Stored items
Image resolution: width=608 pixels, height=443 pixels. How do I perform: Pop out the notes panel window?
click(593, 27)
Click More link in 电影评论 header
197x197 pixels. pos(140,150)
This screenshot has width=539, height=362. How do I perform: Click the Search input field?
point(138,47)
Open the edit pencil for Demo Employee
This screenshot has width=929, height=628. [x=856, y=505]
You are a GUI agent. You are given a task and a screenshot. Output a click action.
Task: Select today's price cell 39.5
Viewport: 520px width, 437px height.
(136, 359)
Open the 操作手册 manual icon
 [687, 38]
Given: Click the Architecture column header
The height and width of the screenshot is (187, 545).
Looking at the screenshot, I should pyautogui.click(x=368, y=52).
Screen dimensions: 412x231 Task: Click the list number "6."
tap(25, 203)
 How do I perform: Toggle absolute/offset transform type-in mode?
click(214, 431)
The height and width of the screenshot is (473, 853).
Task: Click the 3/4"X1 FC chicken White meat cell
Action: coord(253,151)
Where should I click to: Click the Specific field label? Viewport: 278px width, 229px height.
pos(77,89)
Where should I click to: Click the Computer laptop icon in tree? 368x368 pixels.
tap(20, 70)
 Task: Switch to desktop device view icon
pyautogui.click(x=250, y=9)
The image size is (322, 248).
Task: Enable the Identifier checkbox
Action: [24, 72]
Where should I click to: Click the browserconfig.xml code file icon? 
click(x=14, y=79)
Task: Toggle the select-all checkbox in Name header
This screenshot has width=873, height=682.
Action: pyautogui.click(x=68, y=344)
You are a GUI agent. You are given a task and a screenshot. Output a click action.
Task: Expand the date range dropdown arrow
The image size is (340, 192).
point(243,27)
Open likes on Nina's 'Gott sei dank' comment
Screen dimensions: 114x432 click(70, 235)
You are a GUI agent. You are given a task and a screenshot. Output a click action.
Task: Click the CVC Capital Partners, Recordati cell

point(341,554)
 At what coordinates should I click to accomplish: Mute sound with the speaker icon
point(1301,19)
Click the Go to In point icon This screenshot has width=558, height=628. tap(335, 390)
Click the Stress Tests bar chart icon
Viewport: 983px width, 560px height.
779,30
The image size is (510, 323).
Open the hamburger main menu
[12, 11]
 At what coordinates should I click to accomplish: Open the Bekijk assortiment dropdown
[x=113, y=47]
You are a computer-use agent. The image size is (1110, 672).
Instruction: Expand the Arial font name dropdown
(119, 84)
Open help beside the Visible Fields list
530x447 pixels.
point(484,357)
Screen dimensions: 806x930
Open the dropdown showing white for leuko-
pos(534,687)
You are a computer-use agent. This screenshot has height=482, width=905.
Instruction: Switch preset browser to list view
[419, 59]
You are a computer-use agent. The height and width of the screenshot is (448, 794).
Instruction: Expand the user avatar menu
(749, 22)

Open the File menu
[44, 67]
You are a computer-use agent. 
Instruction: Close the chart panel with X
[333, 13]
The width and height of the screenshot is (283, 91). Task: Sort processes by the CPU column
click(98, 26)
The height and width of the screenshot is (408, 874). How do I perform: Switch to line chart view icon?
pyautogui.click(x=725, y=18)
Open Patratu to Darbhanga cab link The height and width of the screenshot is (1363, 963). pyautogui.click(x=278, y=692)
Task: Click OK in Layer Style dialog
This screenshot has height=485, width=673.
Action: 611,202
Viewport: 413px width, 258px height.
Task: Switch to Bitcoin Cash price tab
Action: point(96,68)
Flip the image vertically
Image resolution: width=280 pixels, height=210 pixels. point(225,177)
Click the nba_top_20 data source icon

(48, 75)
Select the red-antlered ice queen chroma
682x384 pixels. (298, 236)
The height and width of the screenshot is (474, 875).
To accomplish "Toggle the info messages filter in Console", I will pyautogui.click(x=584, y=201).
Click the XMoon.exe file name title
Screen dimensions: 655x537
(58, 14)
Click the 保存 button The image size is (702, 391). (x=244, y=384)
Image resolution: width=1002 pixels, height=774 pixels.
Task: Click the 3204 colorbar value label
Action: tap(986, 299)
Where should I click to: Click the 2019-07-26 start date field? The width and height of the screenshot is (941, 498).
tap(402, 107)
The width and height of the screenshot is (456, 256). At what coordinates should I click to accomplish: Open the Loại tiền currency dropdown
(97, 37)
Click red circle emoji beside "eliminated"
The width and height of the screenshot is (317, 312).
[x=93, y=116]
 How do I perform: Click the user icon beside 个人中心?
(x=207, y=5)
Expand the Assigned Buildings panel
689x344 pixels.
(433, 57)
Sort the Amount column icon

— EXERCISE INSTRUCTIONS —
Here, the records must be output exactly and in full.

— EXPECTED ANSWER —
Image resolution: width=608 pixels, height=443 pixels. How do I perform: Pop out the notes panel window?
click(593, 27)
Click More link in 电影评论 header
197x197 pixels. pos(140,150)
This screenshot has width=539, height=362. How do I perform: Click the Search input field?
point(138,47)
Open the edit pencil for Demo Employee
This screenshot has width=929, height=628. [x=856, y=505]
You are a GUI agent. You are given a task and a screenshot. Output a click action.
Task: Select today's price cell 39.5
Viewport: 520px width, 437px height.
(136, 359)
Open the 操作手册 manual icon
 [687, 38]
Given: Click the Architecture column header
The height and width of the screenshot is (187, 545).
Looking at the screenshot, I should pyautogui.click(x=368, y=52).
Screen dimensions: 412x231 Task: Click the list number "6."
tap(25, 203)
 How do I perform: Toggle absolute/offset transform type-in mode?
click(214, 431)
The height and width of the screenshot is (473, 853).
Task: Click the 3/4"X1 FC chicken White meat cell
Action: coord(253,151)
Where should I click to: Click the Specific field label? Viewport: 278px width, 229px height.
pos(77,89)
Where should I click to: Click the Computer laptop icon in tree? 368x368 pixels.
tap(20, 70)
 Task: Switch to desktop device view icon
pyautogui.click(x=250, y=9)
The image size is (322, 248).
Task: Enable the Identifier checkbox
Action: [24, 72]
Where should I click to: Click the browserconfig.xml code file icon? 
click(x=14, y=79)
Task: Toggle the select-all checkbox in Name header
This screenshot has width=873, height=682.
Action: pyautogui.click(x=68, y=344)
You are a GUI agent. You are given a task and a screenshot. Output a click action.
Task: Expand the date range dropdown arrow
The image size is (340, 192).
point(243,27)
Open likes on Nina's 'Gott sei dank' comment
Screen dimensions: 114x432 click(70, 235)
You are a GUI agent. You are given a task and a screenshot. Output a click action.
Task: Click the CVC Capital Partners, Recordati cell

point(341,554)
 At what coordinates should I click to accomplish: Mute sound with the speaker icon
point(1301,19)
Click the Go to In point icon This screenshot has width=558, height=628. tap(335, 390)
Click the Stress Tests bar chart icon
Viewport: 983px width, 560px height.
779,30
The image size is (510, 323).
Open the hamburger main menu
[12, 11]
 At what coordinates should I click to accomplish: Open the Bekijk assortiment dropdown
[x=113, y=47]
You are a computer-use agent. The image size is (1110, 672).
Instruction: Expand the Arial font name dropdown
(119, 84)
Open help beside the Visible Fields list
530x447 pixels.
point(484,357)
Screen dimensions: 806x930
Open the dropdown showing white for leuko-
pos(534,687)
You are a computer-use agent. This screenshot has height=482, width=905.
Instruction: Switch preset browser to list view
[419, 59]
You are a computer-use agent. The height and width of the screenshot is (448, 794).
Instruction: Expand the user avatar menu
(749, 22)

Open the File menu
[44, 67]
You are a computer-use agent. 
Instruction: Close the chart panel with X
[333, 13]
The width and height of the screenshot is (283, 91). Task: Sort processes by the CPU column
click(98, 26)
The height and width of the screenshot is (408, 874). How do I perform: Switch to line chart view icon?
pyautogui.click(x=725, y=18)
Open Patratu to Darbhanga cab link The height and width of the screenshot is (1363, 963). pyautogui.click(x=278, y=692)
Task: Click OK in Layer Style dialog
This screenshot has height=485, width=673.
Action: 611,202
Viewport: 413px width, 258px height.
Task: Switch to Bitcoin Cash price tab
Action: point(96,68)
Flip the image vertically
Image resolution: width=280 pixels, height=210 pixels. point(225,177)
Click the nba_top_20 data source icon

(48, 75)
Select the red-antlered ice queen chroma
682x384 pixels. (298, 236)
The height and width of the screenshot is (474, 875).
To accomplish "Toggle the info messages filter in Console", I will pyautogui.click(x=584, y=201).
Click the XMoon.exe file name title
Screen dimensions: 655x537
(58, 14)
Click the 保存 button The image size is (702, 391). (x=244, y=384)
Image resolution: width=1002 pixels, height=774 pixels.
Task: Click the 3204 colorbar value label
Action: tap(986, 299)
Where should I click to: Click the 2019-07-26 start date field? The width and height of the screenshot is (941, 498).
tap(402, 107)
The width and height of the screenshot is (456, 256). At what coordinates should I click to accomplish: Open the Loại tiền currency dropdown
(97, 37)
Click red circle emoji beside "eliminated"
The width and height of the screenshot is (317, 312).
[x=93, y=116]
 How do I perform: Click the user icon beside 个人中心?
(x=207, y=5)
Expand the Assigned Buildings panel
689x344 pixels.
(433, 57)
Sort the Amount column icon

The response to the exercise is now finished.